Martha Fransson waited patiently on the phone for an answer. She was interested in attending the Tuck School of Business, and had called the school to ask—could she come in for an interview?

It was the late 1960s, a time when Tuck and many other MBA programs admitted men only. Fransson had already secured MBA interviews at Harvard, Columbia, Wharton, Chicago, and UConn, but had received less than desirable responses.

“Harvard said, ‘We’re not taking any women for the next two years until we figure it out,” Fransson recalls. Columbia gave her a 9 p.m. curfew. Wharton and UConn didn’t have suitable housing available for women.

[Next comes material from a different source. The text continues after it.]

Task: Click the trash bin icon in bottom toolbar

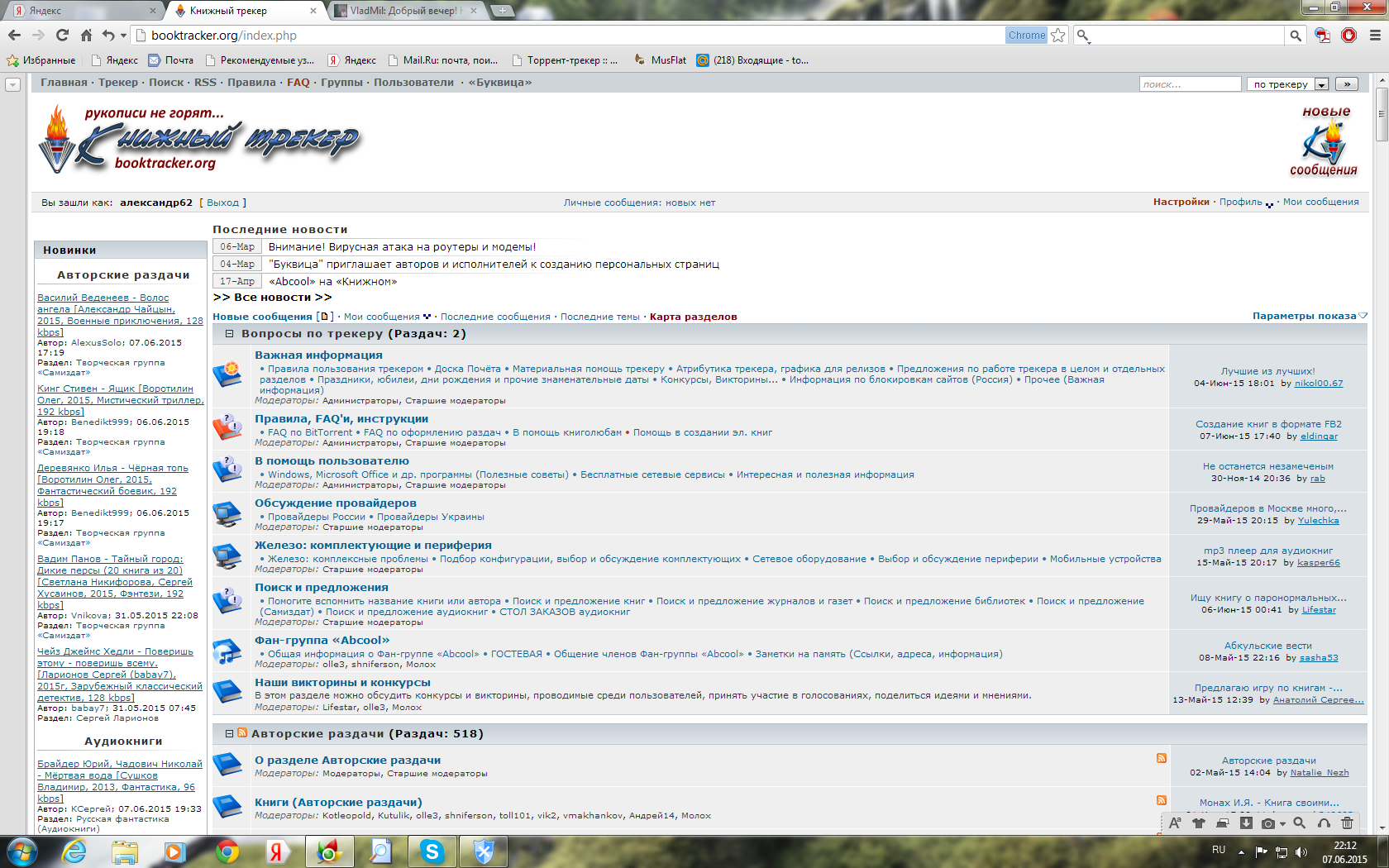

Tuck, however, had recently named a new dean—John Hennessey Jr.—who was more than willing to have Fransson come to campus for an interview. Fransson, a graduate of Radcliffe College, was delighted.

“I called up my dad and asked if he would drive me up and back, or if I should buy bus tickets,” Fransson recalls now, 50 years later. “He said he would drive me up and wait for me as long as it took.”

The rest is Tuck’s—and Fransson’s—history. Fransson was accepted and, in 1970, became the first woman to graduate from Tuck. Attending Tuck as the only woman was an unusual situation to say the least, but Fransson was never put off and enjoyed the challenge.

She went on to serve as vice president of both the Massachusetts Mutual Life Insurance Company and of Times Mirror Cable, before heading to Rensselaer Polytechnic Institute, where she taught as an associate professor for almost 20 years.